2 Pedro 3

#EnergiaPositiva

Queridos hermanos, ésta es ya la segunda carta que les escribo. En las dos he procurado refrescarles la memoria
para que, con una mente íntegra, recuerden las palabras que los santos profetas pronunciaron en el pasado, y el
mandamiento que dio nuestro Señor y Salvador por medio de los apóstoles.

Ante todo, deben saber que en los últimos días vendrá gente burlona que, siguiendo sus malos deseos, se mofará:
«¿Qué hubo de esa promesa de su venida?
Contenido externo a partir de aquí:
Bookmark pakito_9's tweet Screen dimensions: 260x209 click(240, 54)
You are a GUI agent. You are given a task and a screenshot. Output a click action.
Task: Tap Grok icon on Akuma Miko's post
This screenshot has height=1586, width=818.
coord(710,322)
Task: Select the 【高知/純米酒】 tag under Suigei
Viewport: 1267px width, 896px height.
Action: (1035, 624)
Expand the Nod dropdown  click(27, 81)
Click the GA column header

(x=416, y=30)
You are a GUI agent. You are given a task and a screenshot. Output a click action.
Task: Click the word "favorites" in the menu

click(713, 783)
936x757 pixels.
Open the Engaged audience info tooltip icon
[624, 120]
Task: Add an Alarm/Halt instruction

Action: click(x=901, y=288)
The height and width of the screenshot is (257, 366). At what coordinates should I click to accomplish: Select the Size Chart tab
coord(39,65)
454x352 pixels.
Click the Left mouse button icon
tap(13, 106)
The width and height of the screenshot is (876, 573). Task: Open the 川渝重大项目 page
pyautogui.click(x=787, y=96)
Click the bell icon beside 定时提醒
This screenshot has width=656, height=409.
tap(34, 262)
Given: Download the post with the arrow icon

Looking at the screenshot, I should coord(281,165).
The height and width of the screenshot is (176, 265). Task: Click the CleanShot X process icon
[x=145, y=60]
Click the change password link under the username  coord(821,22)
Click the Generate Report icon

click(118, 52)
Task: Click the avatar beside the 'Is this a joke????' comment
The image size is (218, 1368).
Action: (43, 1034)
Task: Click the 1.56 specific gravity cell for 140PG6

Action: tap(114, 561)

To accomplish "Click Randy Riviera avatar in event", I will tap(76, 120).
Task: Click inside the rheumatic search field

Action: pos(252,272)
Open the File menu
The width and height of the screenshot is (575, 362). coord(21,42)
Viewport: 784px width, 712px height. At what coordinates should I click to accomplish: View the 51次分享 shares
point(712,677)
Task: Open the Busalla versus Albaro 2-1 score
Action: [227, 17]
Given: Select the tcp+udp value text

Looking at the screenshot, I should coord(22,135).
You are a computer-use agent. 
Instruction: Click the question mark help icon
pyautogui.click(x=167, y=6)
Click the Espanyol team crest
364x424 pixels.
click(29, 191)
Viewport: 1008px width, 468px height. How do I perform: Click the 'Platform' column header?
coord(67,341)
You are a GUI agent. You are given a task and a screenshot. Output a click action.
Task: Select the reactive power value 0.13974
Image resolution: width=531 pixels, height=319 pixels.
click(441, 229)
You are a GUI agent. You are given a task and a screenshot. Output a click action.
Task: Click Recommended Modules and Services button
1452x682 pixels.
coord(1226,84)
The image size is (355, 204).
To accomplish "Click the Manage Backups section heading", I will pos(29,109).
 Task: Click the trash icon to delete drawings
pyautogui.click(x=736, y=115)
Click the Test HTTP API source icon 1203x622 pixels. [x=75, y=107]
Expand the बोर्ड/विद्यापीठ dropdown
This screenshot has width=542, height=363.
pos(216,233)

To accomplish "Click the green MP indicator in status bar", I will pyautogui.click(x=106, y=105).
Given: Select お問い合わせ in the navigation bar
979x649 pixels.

Nuestros padres murieron, y nada ha cambiado desde el principio de la
creación.» Pero intencionalmente olvidan que desde tiempos antiguos, por la palabra de Dios, existía el cielo y
también la tierra, que surgió del agua y mediante el agua. Por la palabra y el agua, el mundo de aquel entonces
pereció inundado. Y ahora, por esa misma palabra, el cielo y la tierra están guardados para el fuego, reservados para
el día del juicio y de la destrucción de los impíos.

Pero no olviden, queridos hermanos, que para el Señor un día es como mil años, y mil años como un día. El Señor
no tarda en cumplir su promesa, según entienden algunos la tardanza. Más bien, él tiene paciencia con ustedes,
porque no quiere que nadie perezca sino que todos se arrepientan.

Pero el día del Señor vendrá como un ladrón. En aquel día los cielos desaparecerán con un estruendo espantoso, los
elementos serán destruidos por el fuego, y la tierra, con todo lo que hay en ella, será quemada.

Ya que todo será destruido de esa manera, ¿no deberían vivir ustedes como Dios manda, siguiendo una conducta
intachable y esperando ansiosamente la venida del día de Dios? Ese día los cielos serán destruidos por el fuego, y
los elementos se derretirán con el calor de las llamas. Pero, según su promesa, esperamos un cielo nuevo y una
tierra nueva, en los que habite la justicia.

Por eso, queridos hermanos, mientras esperan estos acontecimientos, esfuércense para que Dios los halle sin
mancha y sin defecto, y en paz con él. Tengan presente que la paciencia de nuestro Señor significa salvación, tal
como les escribió también nuestro querido hermano Pablo, con la sabiduría que Dios le dio. En todas sus cartas se
refiere a estos mismos temas. Hay en ellas algunos puntos difíciles de entender, que los ignorantes e inconstantes
tergiversan, como lo hacen también con las demás Escrituras, para su propia perdición.

Así que ustedes, queridos hermanos, puesto que ya saben esto de antemano, manténganse alerta, no sea que,
arrastrados por el error de esos libertinos, pierdan la estabilidad y caigan. Más bien, crezcan en la gracia y en el
conocimiento de nuestro Señor y Salvador Jesucristo. ¡A él sea la gloria ahora y para siempre! Amén.